The online retailer said it saw "resilient" sales growth of 4.6% in the year, driven by a 22% increase in customer numbers to 832,000. This brought an increase in orders of 12%, to 357,000, offset by a reduction in basket size of 5.8% to GBP129.

Ocado highlighted the results were constrained in the second half by the still-tight labour market in the UK, as well as reduced capacity at one of its fulfilment centres because of a fire in July.

Chief Executive Officer Tim Steiner said: "The past year has further reinforced that demand for online grocery is here to stay. In the majority of mature markets, the fastest growing channel is online and to truly win here food retailers need to deliver the best offer with the best economics across all customer missions. The innovation that is powering the development of the unique and proprietary Ocado Smart Platform is focused on providing an unequalled customer experience through ground-breaking technology which leads to an unrivalled low cost operation.

"The new generation of Ocado technology, which we have called 'Ocado Re: Imagined', represents a transformational leap forward allowing our partners to comprehensively out-compete peers online...With the innovations to the Ocado Smart Platform announced in January 2022, we have again re-set the bar, demonstrating decisively that an online grocery service powered by OSP is able to offer what the customer wants with the economics the retailer needs".

DCC said operating profit for the third quarter ended December 31 was in line with expectations and ahead of the prior year.

The Dublin-based firm said it delivered a good trading performance and benefited from acquisitions completed in the prior year.

Further, DCC said the growth was achieved against the anticipated negative impact of currency translation.
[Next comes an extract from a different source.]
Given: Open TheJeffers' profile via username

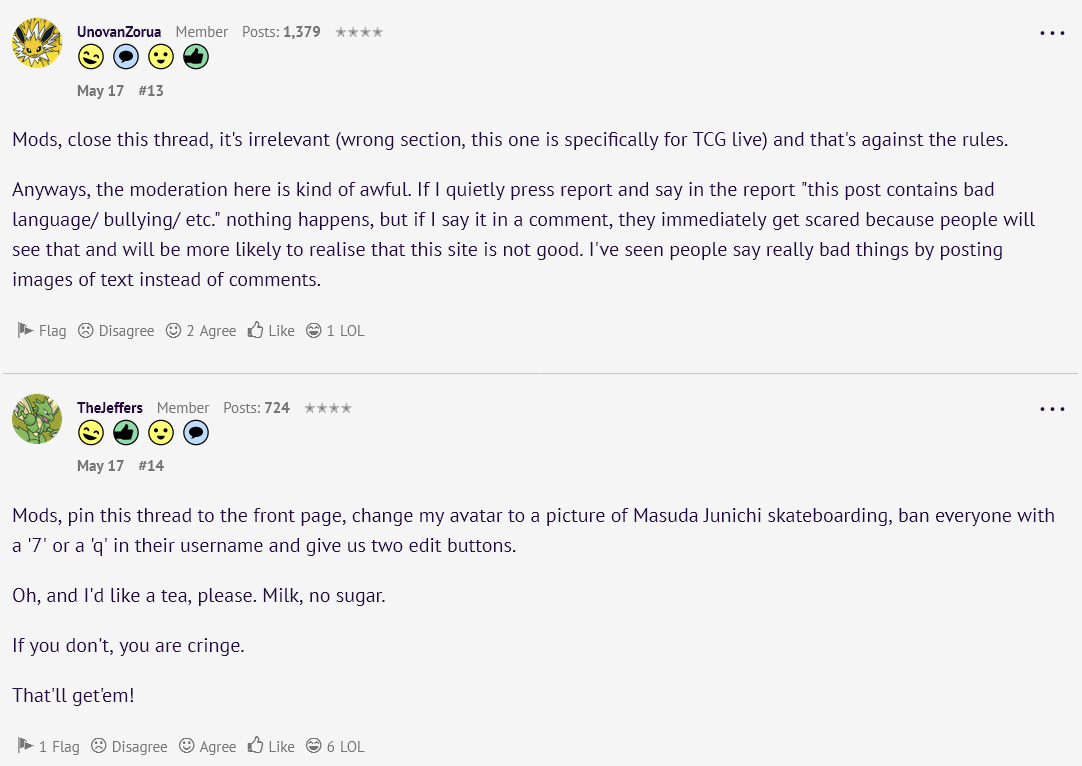Looking at the screenshot, I should pos(110,408).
DCC continued to develop during the period and completed the acquisition of Almo, DCC's largest acquisition to date, at the end of the quarter.

Looking ahead, DCC continues to expect that the financial year ending March 31 will be another year of strong operating profit growth, in line with current market consensus expectations.

In Asia on Tuesday, the Japanese Nikkei 225 index closed up 0.1%. In China, the Shanghai Composite ended up 0.7%, while the Hang Seng index in Hong Kong was down 0.9%. The S&P/ASX 200 in Sydney closed up 1.1%.

The UK retail sector had a strong start to 2022, with a combination of inflation, easier comparatives and a slight return to some pre-virus trends lifting sales in January.

According to the latest British Retail Consortium-KPMG tracker, retail sales jumped 12% yearly in January. They had fallen 1.3% annually last January, a month when the UK was under lockdown.

Compared to pre-pandemic times, UK retail sales were 7.5% higher. January 2022's annual growth tops the six-month average of 6.0%.

Russian President Vladimir Putin said he was ready for compromise and would look at proposals put forward by French leader Emmanuel Macron in talks on Monday, while still blaming the West for raising tensions over Ukraine.

Emerging from nearly five hours of talks in the Kremlin, the two leaders voiced hope that a solution could be found to the worst crisis between Russia and the West since the end of the Cold War.

Repeatedly thanking Macron for coming to Moscow, Putin said at a joint press conference that the French leader had presented several ideas worth studying.

"A number of his ideas, proposals...are possible as a basis for further steps," Putin said, adding: "We will do everything to find compromises that suit everyone."

The pound was quoted at USD1.3515 early Tuesday, down from USD1.3534 at the London equities close Monday.

The euro was priced at USD1.1400, down from USD1.1438. Against the Japanese yen, the dollar was trading at JPY115.52, higher than JPY115.05 late Monday in London.

Brent oil was quoted at USD92.48 a barrel on Tuesday morning, down from USD92.98 at late Monday. Gold stood at USD1,817.85 an ounce, higher against USD1,816.81.